Luca Monticelli per “la Stampa”
Il Policlinico Gemelli rischia il default finanziario. Uno dei più grandi ospedali di Roma e d’Italia sta vivendo il momento più difficile dei suoi 56 anni di storia. Ai problemi di sostenibilità del bilancio si affiancano le difficoltà nella gestione della seconda ondata del coronavirus.
La pressione sulla struttura è quasi al livello di marzo e i posti letto in terapia intensiva si stanno rapidamente saturando. Poi ci sono i tanti medici e infermieri positivi, una complicazione che rende tutto ancor più drammatico perché comporta la chiusura temporanea di alcuni reparti per la sanificazione.

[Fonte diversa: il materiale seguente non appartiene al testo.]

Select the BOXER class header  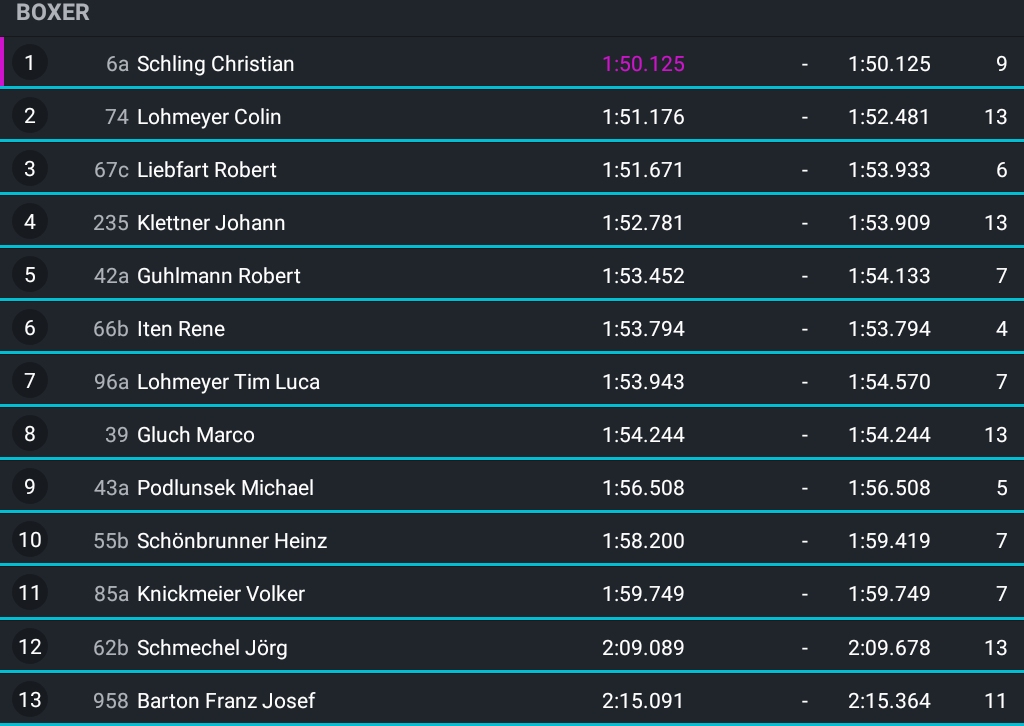(x=53, y=12)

«Il contagio avviene prevalentemente al di fuori dell’ospedale e il personale deve quarantenarsi non potendo lavorare», spiega Massimo Antonelli, direttore dell’Unità operativa di anestesia, rianimazione e terapia intensiva. L’impatto terribile che la pandemia sta avendo sui conti è dovuto al crollo dei pazienti ordinari che avrebbero dovuto fare interventi programmati e prestazioni ambulatoriali, appuntamenti rinviati o addirittura vietati dalle Regioni nei mesi del picco. Si tratta di un calo verticale che significa un minor gettito di quasi 80 milioni di euro.
Il direttore generale della Fondazione Policlinico Gemelli, Marco Elefanti, spiega: «Abbiamo fatto uno sforzo straordinario su tutti i fronti garantendo tempestivamente una risposta alle esigenze di offrire spazi, investimenti e volumi di assistenza a pazienti Covid, come e forse più di quanto hanno potuto fare molte strutture pubbliche. Però siamo al paradosso per cui chi è stato impegnato nel tentativo di arginare questa epidemia rischia di arrivare al default in pochi mesi».
Elefanti si rivolge direttamente al governo perché trovi «rapidamente un rimedio, riconoscendo un ristoro economico ai soggetti che per primi dovrebbero essere compensati dal crollo della domanda di prestazioni».
Il Gemelli ha dovuto chiudere quasi tutta l’attività ordinaria per tre mesi e, virus a parte, si è concentrato solo sulle patologie oncologiche e la cardiochirurgia. «Gli ospedali pubblici vengono ripianati, noi no», dice il Dg. Il 16 marzo scorso è nato in tempi record il Columbus Covid 2 Hospital, un Hub del Gemelli interamente dedicato all’emergenza pandemica con 59 posti letto di terapia intensiva e 80 per la degenza dei pazienti meno gravi, ma che adesso non bastano più. Ieri mattina si contavano 65 malati Covid in terapia intensiva (la gran parte intubati e ventilati meccanicamente) su 92 complessivi.
Il professor Antonelli racconta che quando il Columbus è pieno «le persone vengono accolte nella terapia intensiva generale dove, a seconda delle richieste, abbiamo delle stanze isolate a pressione negativa». L’impatto che l’ospedale deve reggere è «importante», ammette, anche perché è necessario lavorare «su casi difficili con un personale che ha bisogno di formazione».
Con un afflusso di pazienti gravi pari al 5% dei positivi e un decorso lungo in terapia intensiva, che dura tra le due e le quattro settimane, è «possibile che quei posti gradualmente tendano a saturarsi». Gli scienziati avevano messo in guardia il Paese dalla recrudescenza dell’epidemia proprio come il dottor Rieux di Camus, nel finale de La peste, non si fida dell’allegria della città che festeggia la vittoria sull’infezione. «D’estate le norme sono state allentate - osserva Antonelli - questo ha aperto la strada a una maggiore diffusione del virus che adesso è difficile da controllare».